While the aforementioned studies have shown that CRISPR/Cas9 can be used to correct genetic maladies as a proof of concept, treatment would need to be delivered to developed individuals rather than at the embryonic stage, as is the case for the creation of transgenic mice. One of the first groups to show that genetic modifications could be made in adult animals was the Anderson lab at MIT. They were able to show that a hydrodynamic injection of CRISPR/Cas9 components could correct a mutation in the Fah gene in the hepatocytes of a transgenic mouse model of human tyrosinemia [103]. In addition to these results, the Chiarle lab at Harvard University used intratracheal and intrapulmonary delivery of CRISPR/Cas9 lentiviral vectors in adult male mice to cause a chromosomal rearrangement of the EML4 and Alk genes in order to mimic the inversion responsible for creating the desired EML4-ALK fusion protein. The engineered EML4-Akl gene fusion resulted in lung tumors within two months after the introduction of the recombinant virus [104]. These results indicate that genome editing in adult animals is indeed possible with CRISPR/Cas9.

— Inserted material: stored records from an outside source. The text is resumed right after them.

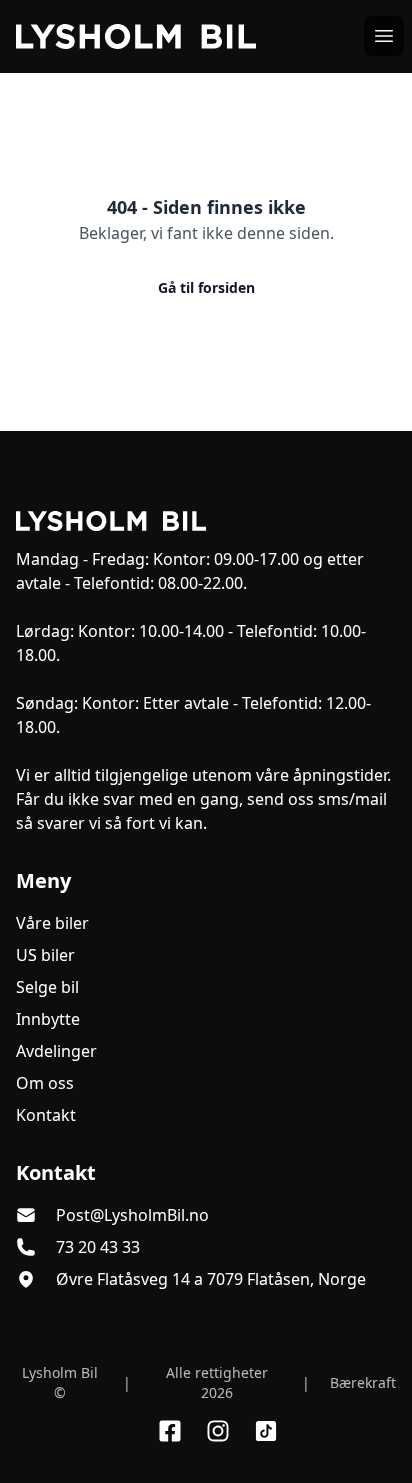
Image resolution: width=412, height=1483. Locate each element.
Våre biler (52, 923)
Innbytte (48, 1019)
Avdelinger (56, 1051)
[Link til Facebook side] (170, 1431)
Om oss (45, 1083)
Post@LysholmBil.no (132, 1215)
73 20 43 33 (98, 1247)
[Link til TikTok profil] (266, 1431)
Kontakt (46, 1115)
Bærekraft (363, 1382)
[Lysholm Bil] (206, 521)
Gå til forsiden (206, 287)
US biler (45, 955)
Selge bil (47, 987)
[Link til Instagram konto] (218, 1431)
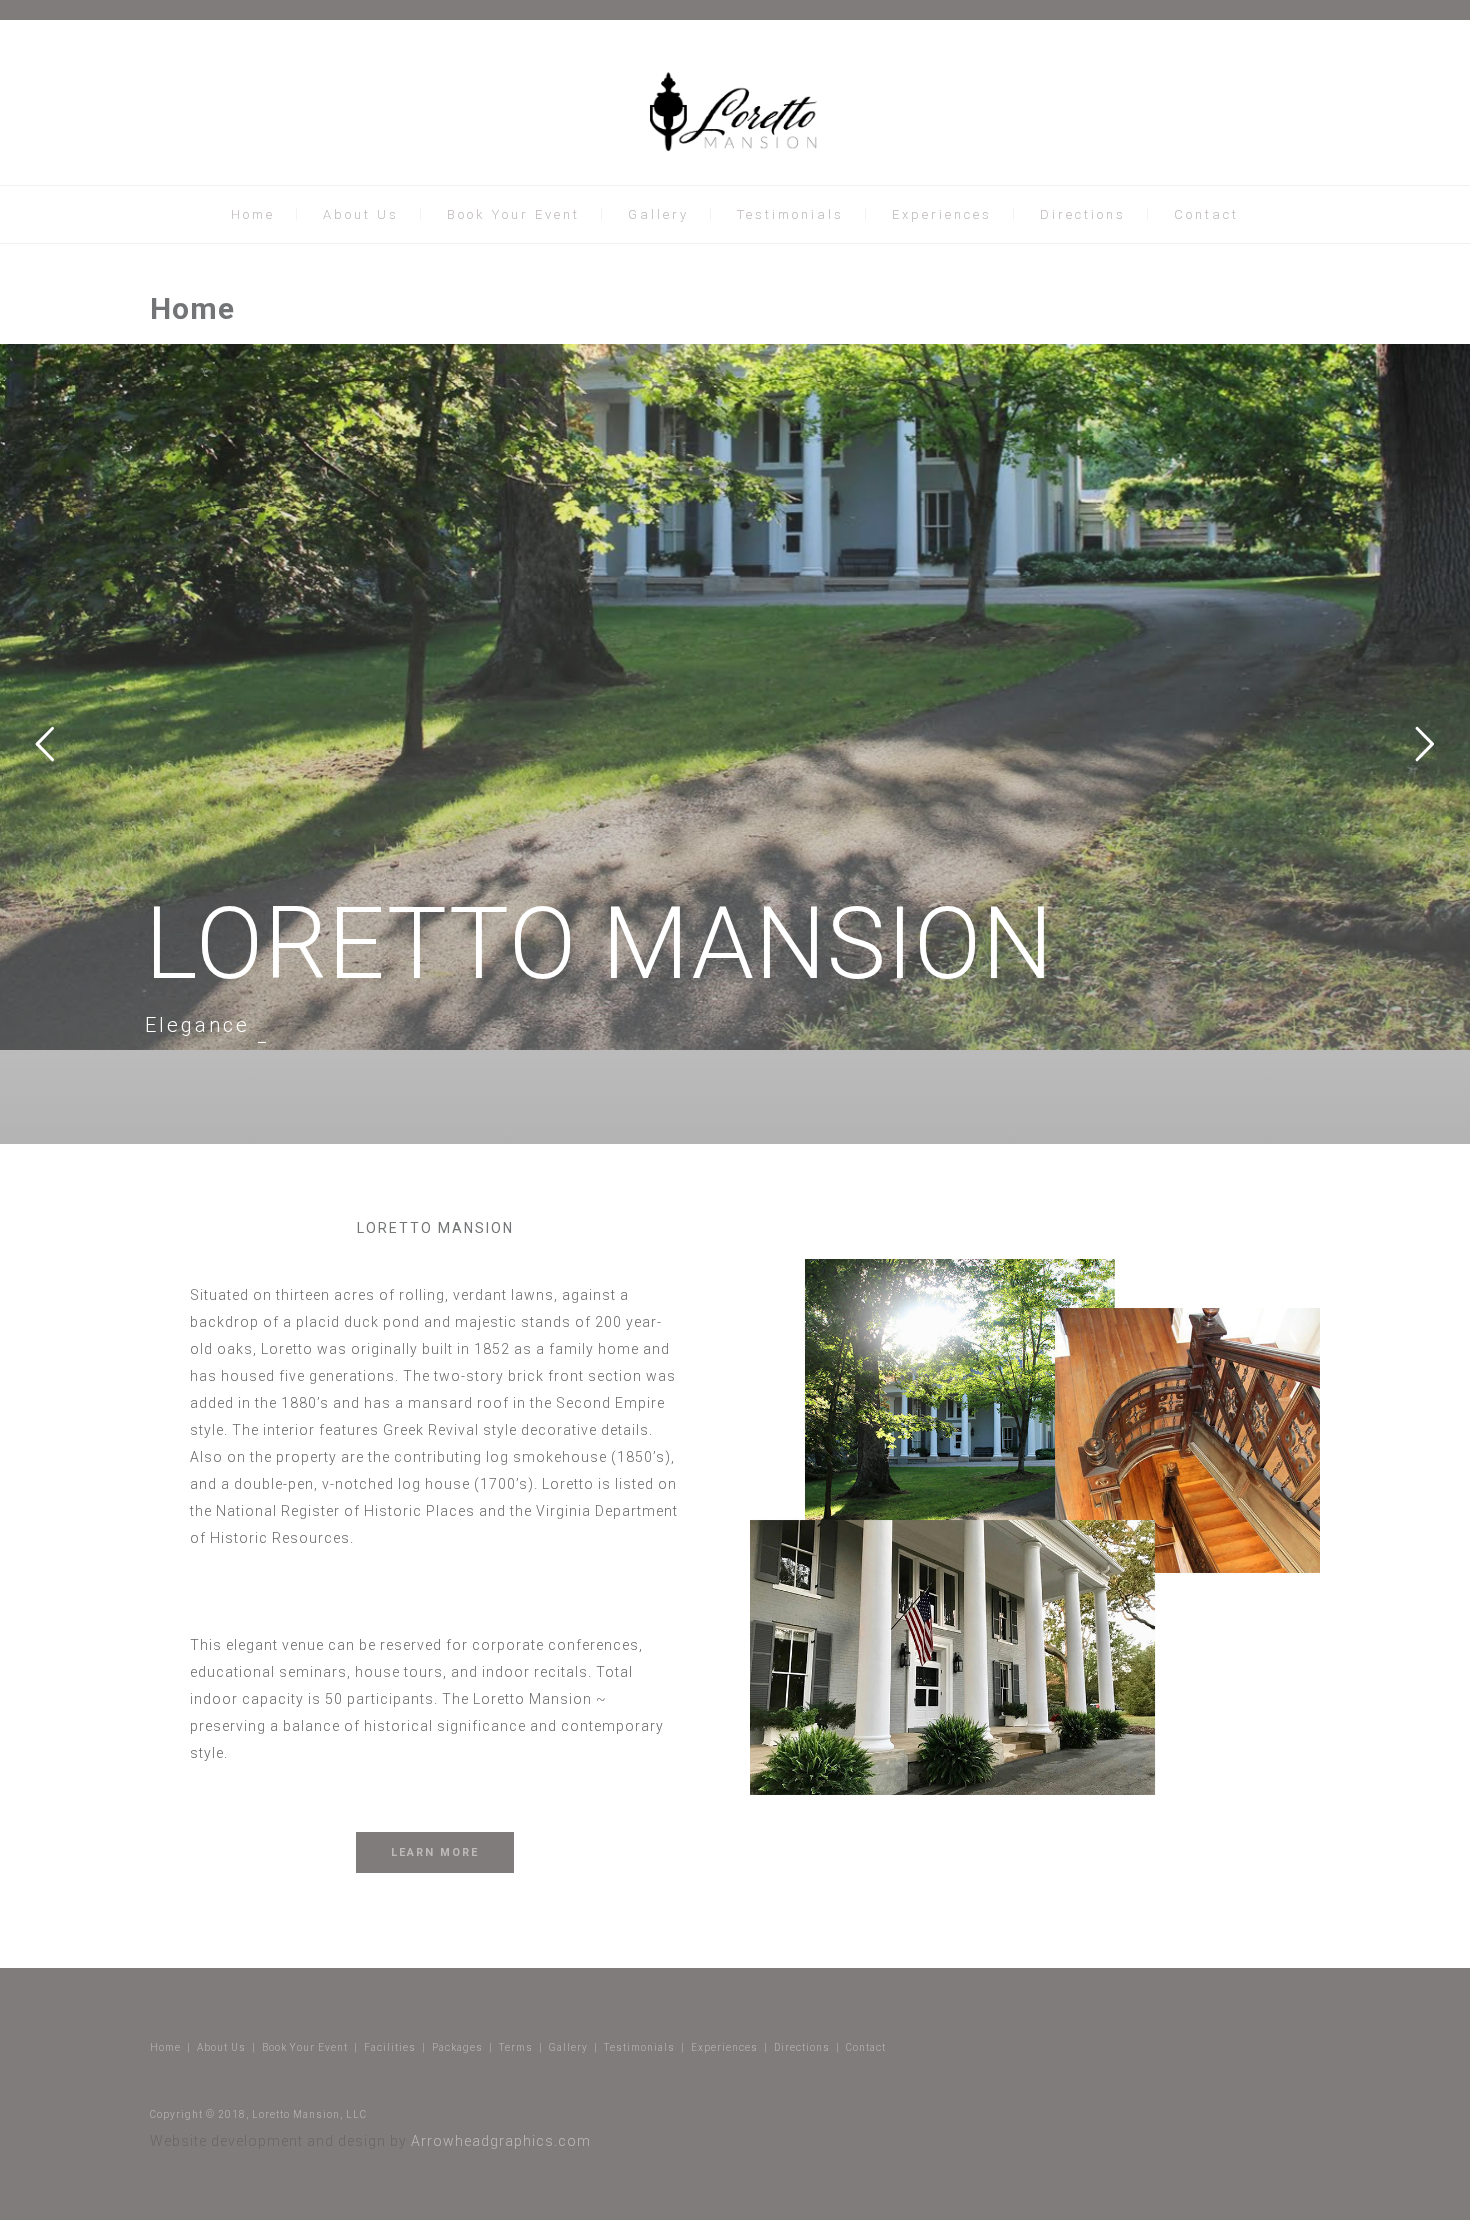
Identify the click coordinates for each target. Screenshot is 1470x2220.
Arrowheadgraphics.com (501, 2141)
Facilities (390, 2047)
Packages (457, 2047)
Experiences (942, 214)
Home (253, 214)
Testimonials (790, 214)
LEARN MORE (435, 1852)
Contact (1206, 214)
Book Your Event (513, 214)
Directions (1083, 214)
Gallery (658, 214)
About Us (361, 214)
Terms (516, 2047)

Additional uses of CRISPR/Cas9

The advent of CRISPR/cas9 has improved our ability to study more difficult areas of genetics, such as epigenetics. The use of dCas9 with epigenetic effector or repressor molecules is an area of research that was largely observational and can now move into a more experimental form of research with loss-of-function and gain-of-function studies now more possible than ever before [105]. Another interesting use of CRISPR/Cas9 is the investigation of a specific genomic region. Visualization of specific regions of DNA to better understand their spatiotemporal organization can be accomplished through fusing dCas9 to fluorescent protein such as EGFP [106]. This technique has recently been expanded to allow for multicolor applications [107]. Identification of the proteins bound to certain regions of the genome can be difficult but the engineered DNA-binding molecule-mediated chromatin immunoprecipitation method (enCHIP) developed by the Fuji lab was able to use the dCas9 fused to a protein tag to purify specific regions of the genome [108]. Utilizing mass spectrometry, they were able to identify the proteins associated with the immunoprecipitated regions of chromatin.

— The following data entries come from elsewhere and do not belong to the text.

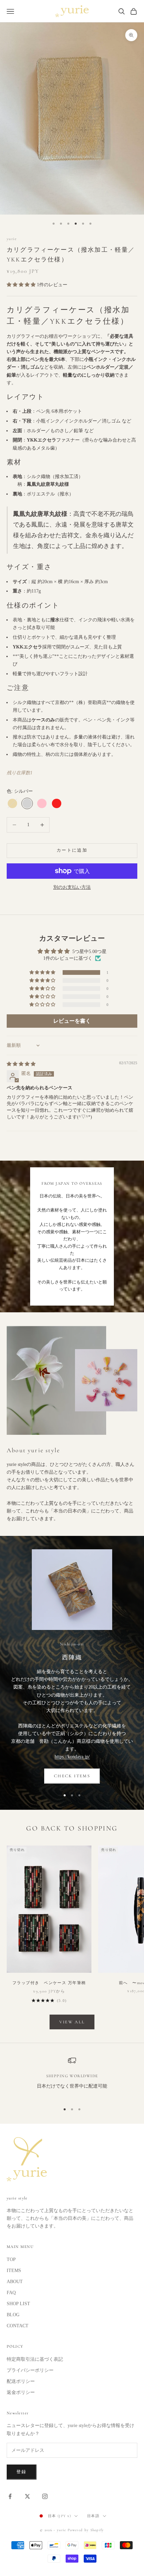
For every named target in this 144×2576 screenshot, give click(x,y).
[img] (21, 1064)
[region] (72, 2077)
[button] (22, 284)
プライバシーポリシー (30, 2370)
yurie (12, 238)
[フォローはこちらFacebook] (10, 2496)
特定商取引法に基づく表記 (35, 2359)
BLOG (13, 2314)
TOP (11, 2259)
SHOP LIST (18, 2303)
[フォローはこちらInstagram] (45, 2496)
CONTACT (17, 2325)
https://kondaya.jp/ (72, 1756)
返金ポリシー (21, 2392)
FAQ (11, 2292)
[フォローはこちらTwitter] (27, 2496)
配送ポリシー (21, 2381)
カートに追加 (72, 850)
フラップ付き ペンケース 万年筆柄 (50, 1982)
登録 (21, 2472)
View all (72, 2022)
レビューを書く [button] (72, 1021)
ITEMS (14, 2270)
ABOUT (15, 2281)
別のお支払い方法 (72, 887)
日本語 (93, 2516)
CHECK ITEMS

Concluding remarks and future directions

Perhaps the ultimate goal of RNA guided genome editing is the development of therapies for both monogenic and polygenic diseases. The biggest roadblock in the development of these technologies is the issue of safety. It has been shown that the CRISPR/Cas9 technology can create the necessary changes to correct certain genetic defects in cells cultured from diseased individuals. However, it is not clear what the systemic effects of the treatment would be when administered to an individual. Therefore, the next step in the development of these treatments will be corresponding advances in methods to ensure that only the diseased cells of interest would be able to express the CRISPR/Cas components. Evidence of this possibility has been published recently in zebrafish [109]. Moreover, the issue of off-target effects still looms large as a source of considerable apprehension about the use of CRISPR/Cas9 for genome editing in humans. However, the development of nickases and advanced screening via next generation sequencing has helped decrease the likelihood of negative effects due to off-target effects. Another area where this system could be improved is in multiplex implementation. The Frew lab at the University of Zurich has attempted to simplify and optimize this approach through the development of their multiple lentiviral expression system (MuLE) that works as a modular vector system for easy editing of multiple areas at once [110].

The CRISPR/Cas9 system of genome editing and manipulation has proved to be an exciting new development for the fields of molecular biology and translational medicine. The ability to use RNA guided endonucleases to target virtually any area of an organism’s genome has lead to significant improvements in our ability to study various aspects of the genome, including the importance and function of the genes themselves, as well as the regulatory components that control them. This technology has shown the potential to bring about a new age of gene therapy that could lead to the treatment of diseases that were previously thought untreatable.